AbsaOSS / enceladus

Dynamic Conformance Engine
Apache License 2.0
31 stars 14 forks source link

Conformance Rules - Tooltips #308

Open asheem opened 5 years ago

asheem commented 5 years ago

Background

Conformance Rules can be difficult to understand.

Feature

We can add tooltips to the rules which provide a concise explanation.

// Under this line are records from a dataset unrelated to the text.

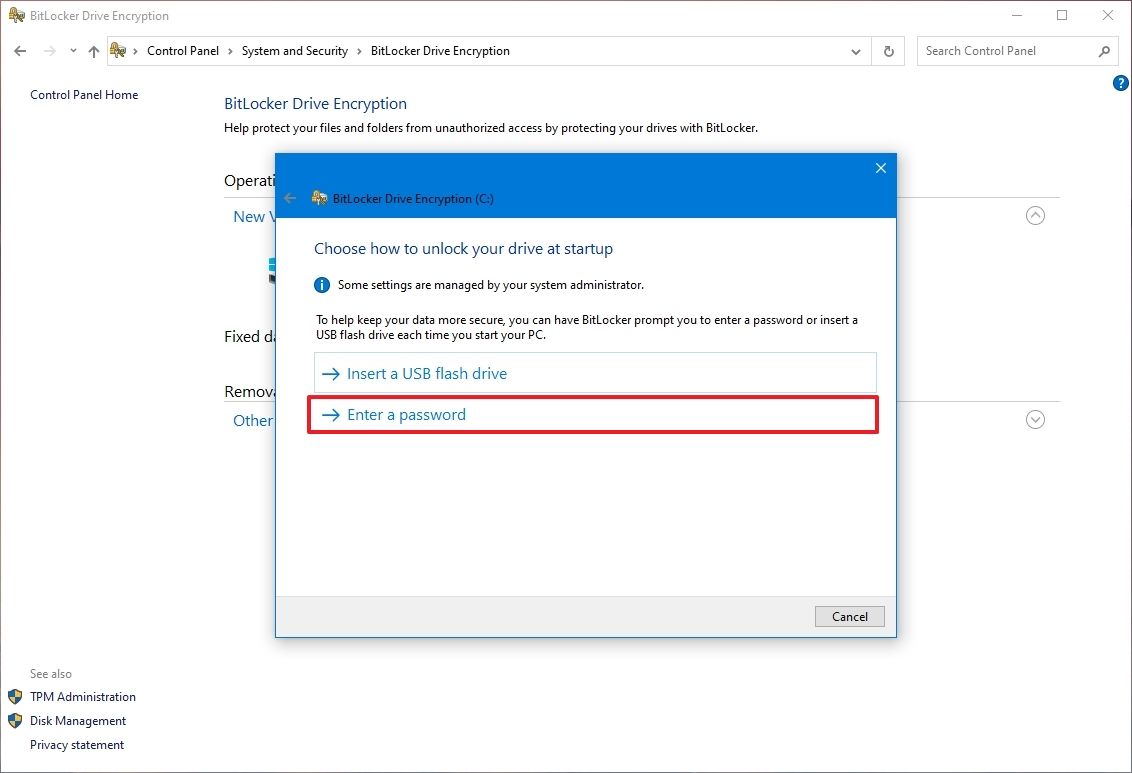
Task: Navigate to System and Security breadcrumb
Action: pos(294,51)
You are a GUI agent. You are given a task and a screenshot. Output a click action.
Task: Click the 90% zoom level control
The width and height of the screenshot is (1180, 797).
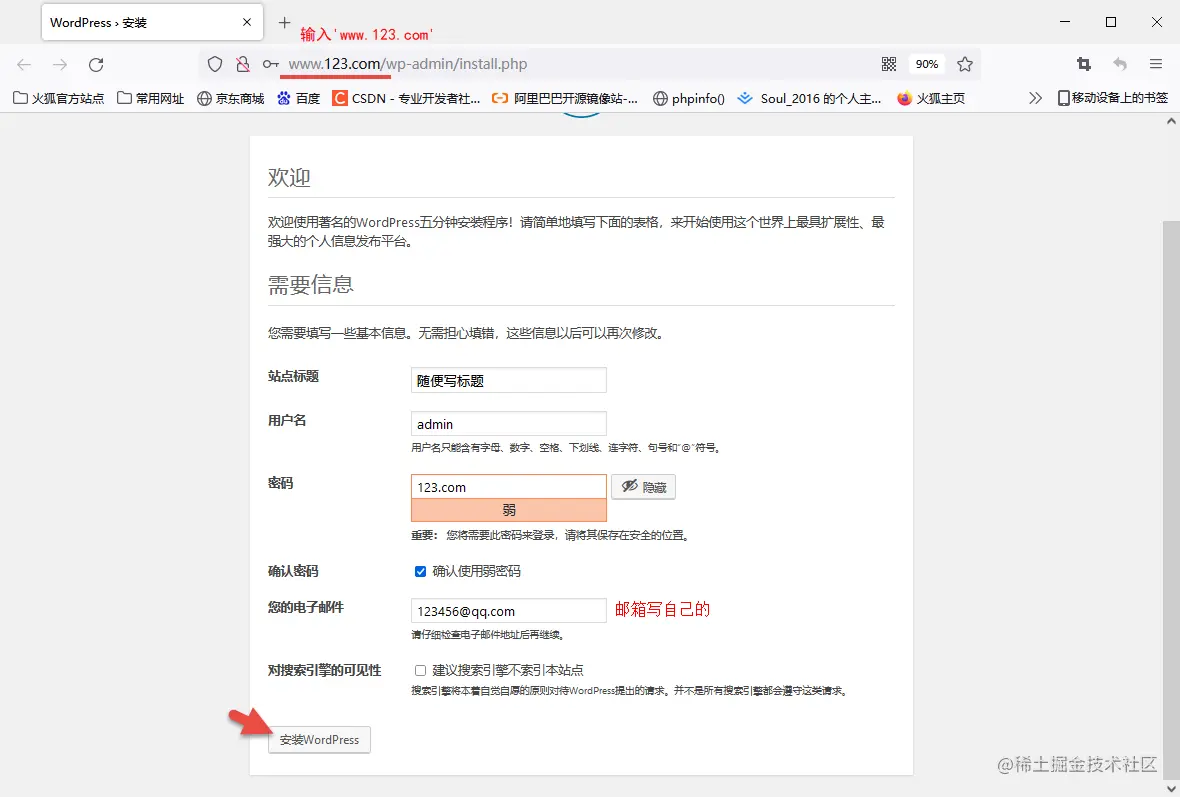pyautogui.click(x=926, y=62)
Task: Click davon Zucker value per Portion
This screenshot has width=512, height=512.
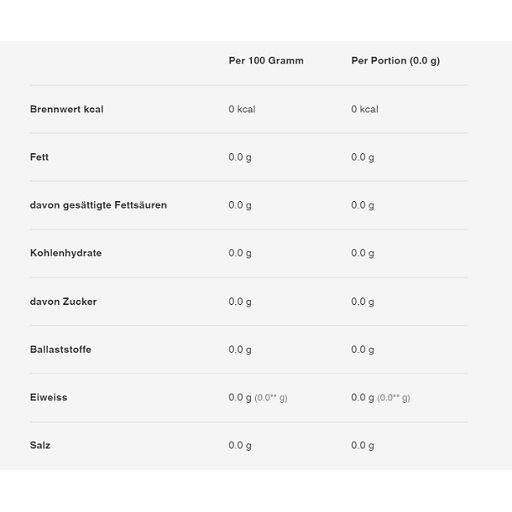Action: (x=363, y=302)
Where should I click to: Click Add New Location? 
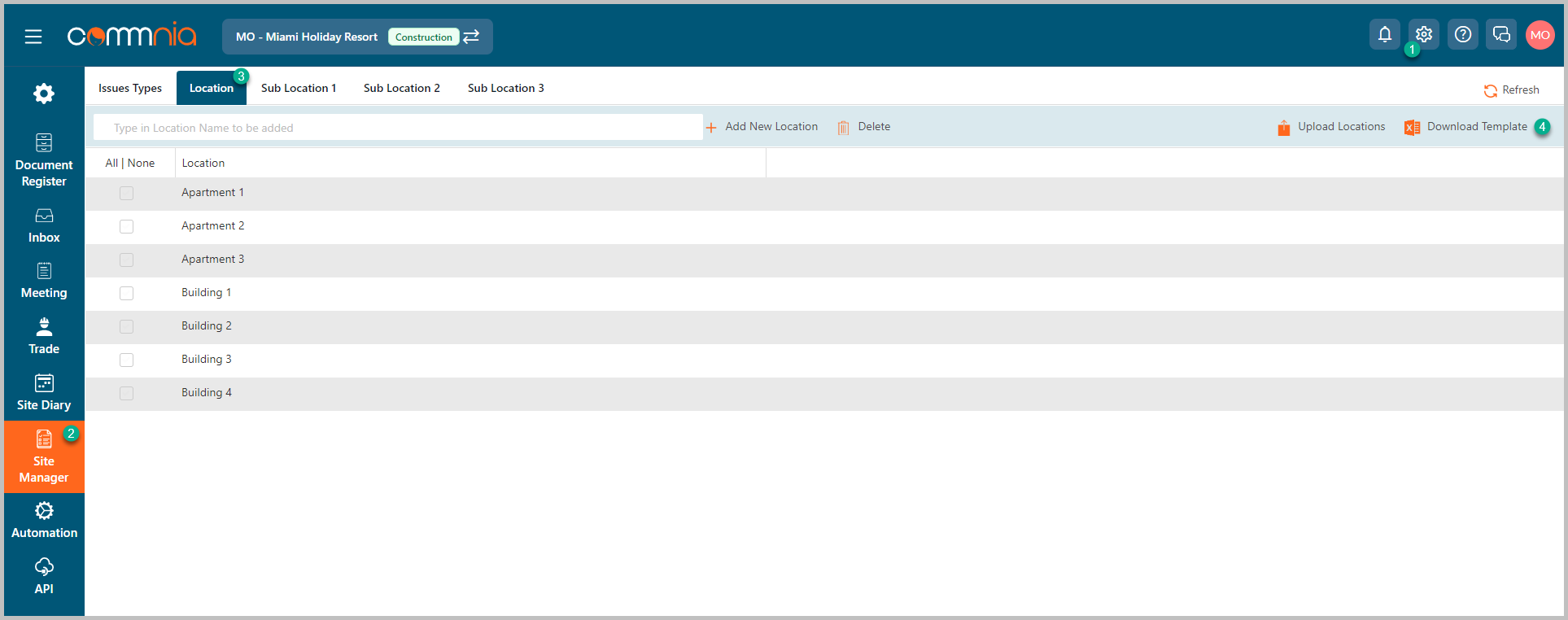pos(762,127)
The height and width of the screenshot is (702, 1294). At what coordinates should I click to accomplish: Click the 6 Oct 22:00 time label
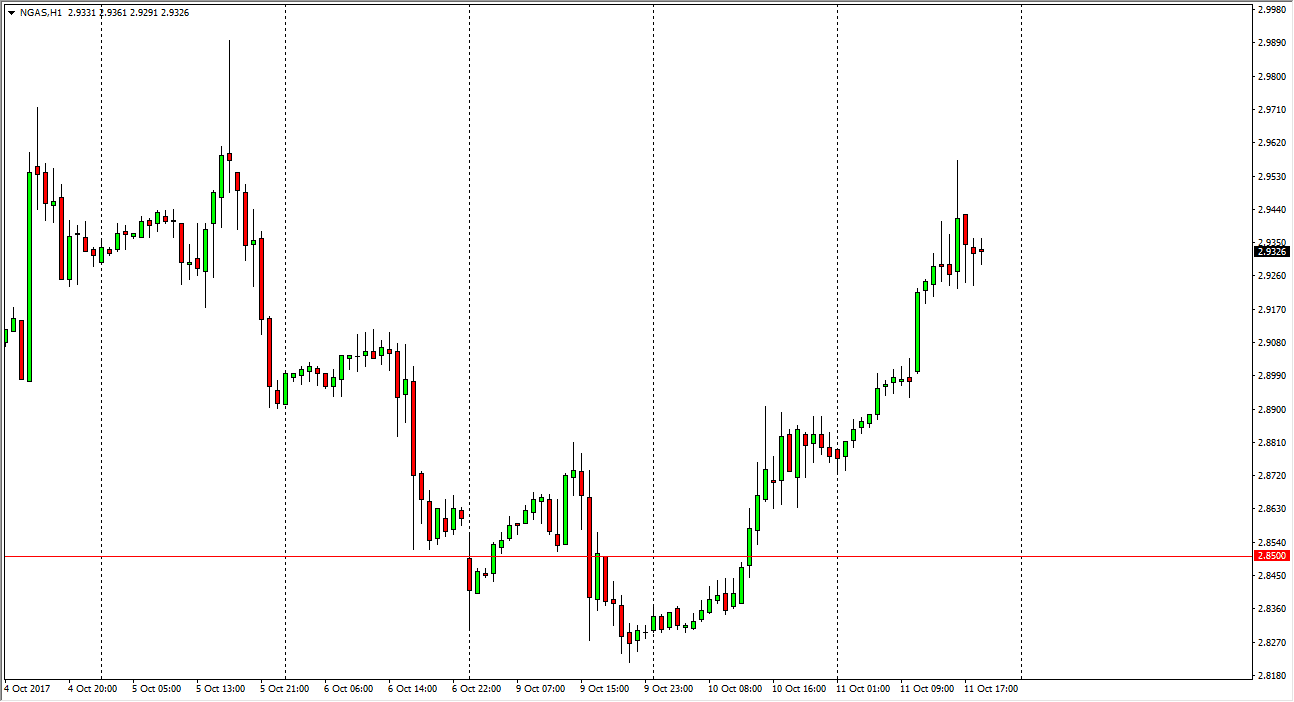pos(475,689)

Proposed Solution [Optional]

Conformance Rules ToolTips
CastingConformanceRule Conversion of one input data type to another output data type.
ConcatenationConformanceRule Combine data contents from two or more input columns together in one output column.
DropConformanceRule Drop (or remove) a column from the input dataset so that it doesn't appear in the output.
LiteralConformanceRule Place a literal value in a specified output column.
MappingConformanceRule Lookup and join values from input and output columns to target columns.
NegationConformanceRule Convert numeric values from positive to negative, and vice versa.
SingleColumnConformanceRule Place a value from an input column in a struct, where the output column contains the name of the input field as an alias.
SparkSessionConformanceRule Extract values from the spark session conf_info file for use in the dataset (e.g. version).
UppercaseConformanceRule Transform input text values to uppercase.
Zejnilovic commented 5 years ago

I like it, but I am still unsure about LiteralConformanceRule and SingleColumnConformanceRule

GeorgiChochov commented 5 years ago

Here's an explanation of what these two rules actually do. @asheem I trust you can improve on my hasty wording:

For example, the following configuration:

Input Column: single_value
Output Column: conformed_struct
Input Column Alias: value

would result in the following output:

single_value conformed_struct
"asd" { value : "asd"}
asheem commented 5 years ago

Thanks guys, now updated.

GeorgiChochov commented 5 years ago

Place a value from and input column or alias in a struct to an output column.

It's actually not "input column or alias", it is the value of the input column placed as a field in a struct, where the name of the filed is the alias provided:

input_column output_column
"asd" { input_column_alias : "asd"}
asheem commented 5 years ago

Thanks Georgi, now updated.